[Mailman-Users] problem with mm.arch

David Relson relson at osagesoftware.com
Sun Apr 17 20:43:02 CEST 2005


On Sun, 17 Apr 2005 09:46:06 -0700
Mark Sapiro wrote:

> David Relson wrote:
> >
> >I think I've encountered a gotcha with mm.arch.
> 
> I'm confused. do you mean bin/arch or are you talking about some older
> Mailman that I don't know about?

M
> 
> >In May 2004 I brought up mailman with list archives (from another
> >program).  All went well, AFAICT.  A few days ago the listserver's
> >hard drive crashed and I rebuilt the list archives from the monthly
> >mbox files.  I was very surprised to see that the newly created
> >archives had zillions of messages in the 2004-May directories and
> >nothing for prior months.
> >
> >Looking at the YYYY-Month.txt mbox files, I saw that all messages
> >earlier than May 2004 had "Date: Mon May  3 hh:mm:dd 2004" lines,
> >i.e. the Date: line shows when mm.arch is run.
> 
> 
> Yes.

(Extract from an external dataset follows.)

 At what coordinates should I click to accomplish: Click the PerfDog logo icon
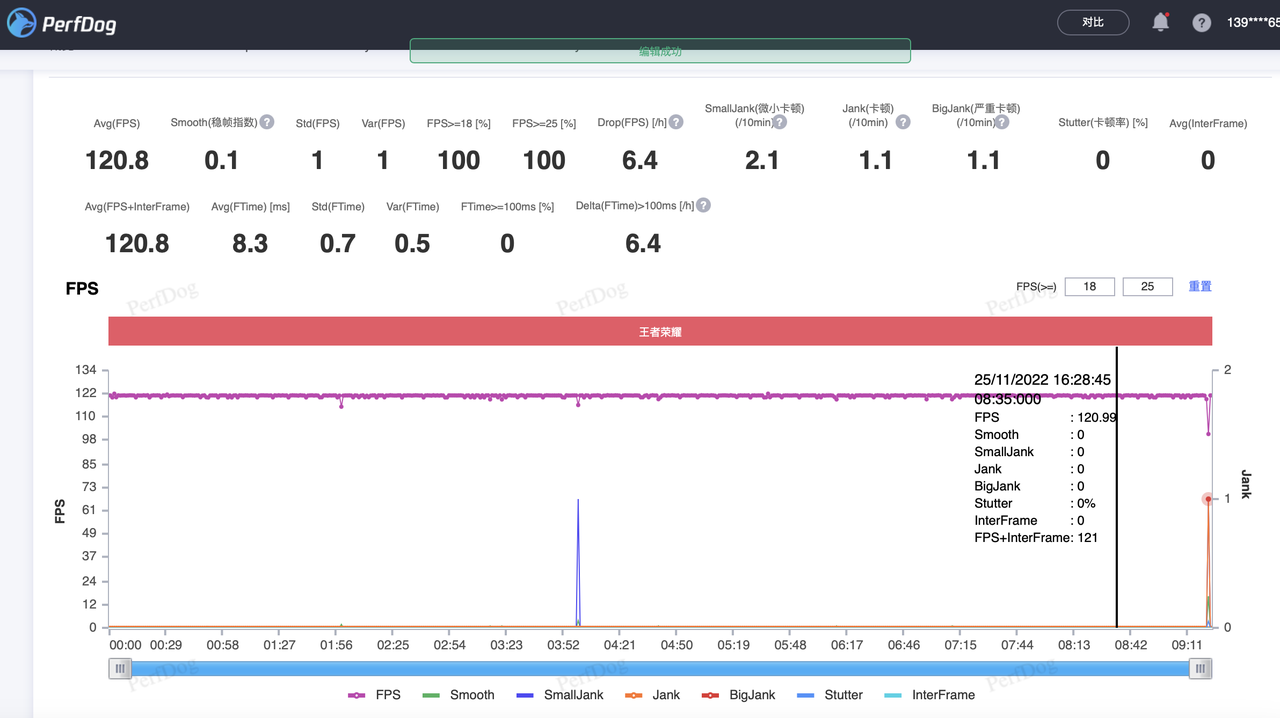22,23
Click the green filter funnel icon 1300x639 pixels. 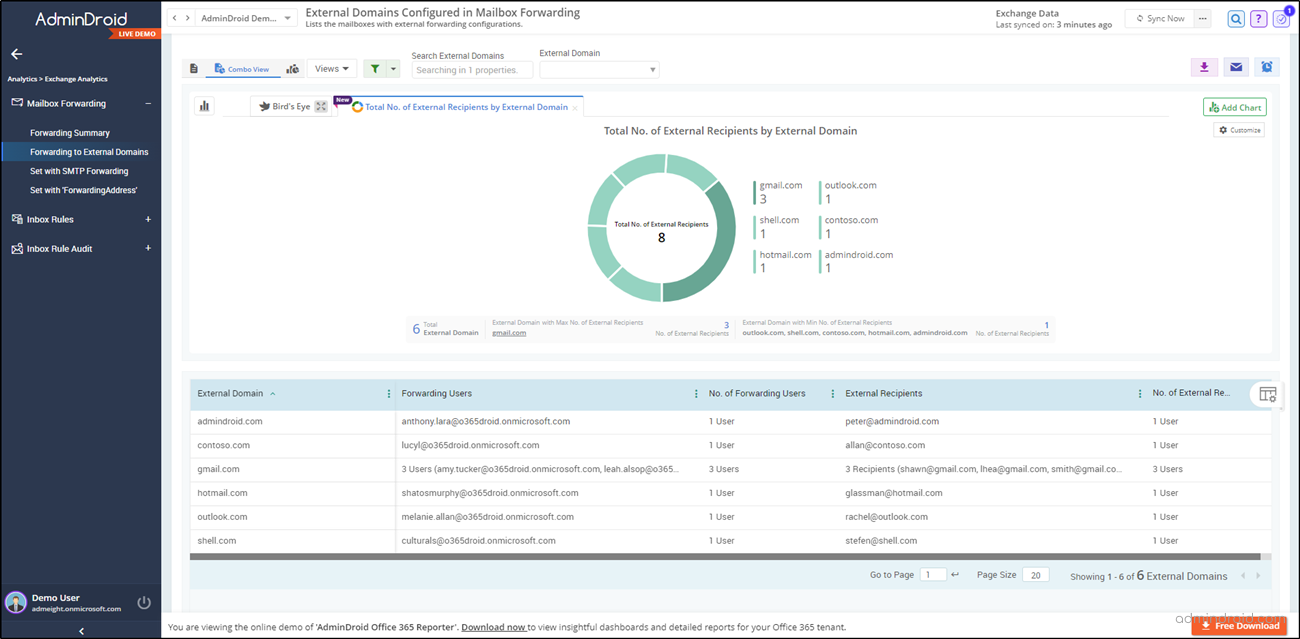[x=375, y=69]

It appears that when an archive is built with bin/arch, the Date:
> header in the YYYY-Month.txt files is the date that bin/arch is run.
> That surprised me too.
> 
> 
> >This seems wrong.  From mm.arch's help message and the mbox file
> >format, it seems that rebuilding with:
> >
> >  cat mylist/*.txt > mylist.mbox/mylist.mbox
> >  mm.arch --wipe --quiet mylist mylist.mbox/mylist.mbox
> >
> >should produce the same archive as when you start.
> 
> My question is why are you using the above process to create a global
> mylist.mbox file instead of just using the existing one.
> 
> If you built your archive initially by creating a
> mylist.mbox/mylist.mbox file with your imported archives and then
> running bin/arch. Then the archiver would continue to append new
> messages to mylist.mbox/mylist.mbox and this will always be a complete
> archive that can be used as input to bin/arch --wipe
> 
> 
> >It seems that my ideas for rebuilding don't quite fit with reality.
> >What am I overlooking?
> 
> 
> Actually, I am surprised that what you did had this result. I thought
> the bin/arch process used the date from the "From " line and not the
> Date: header. I thought I remembered from my archive import struggles
> that the date had to be correct in the "From " line.
> 
> 
> >P.S.  My solution to this problem was a perl script that extracts the
> >date from the "^From " line and puts it in the Date: line.  It's not a
> >wonderful solution, but it works.  (If I knew python better, I'd write
> >fix.archive.dates.py to handle this situation).
> 
> 
> That would probably be useful, and one to put the address and date from
> the From: and Date: into the "From " would help with some archive
> import situations.
> 
> 
> --
> Mark Sapiro <msapiro at value.net>       The highway is for gamblers,
> San Francisco Bay Area, California    better use your sense - B. Dylan


-- 
David Relson                   Osage Software Systems, Inc.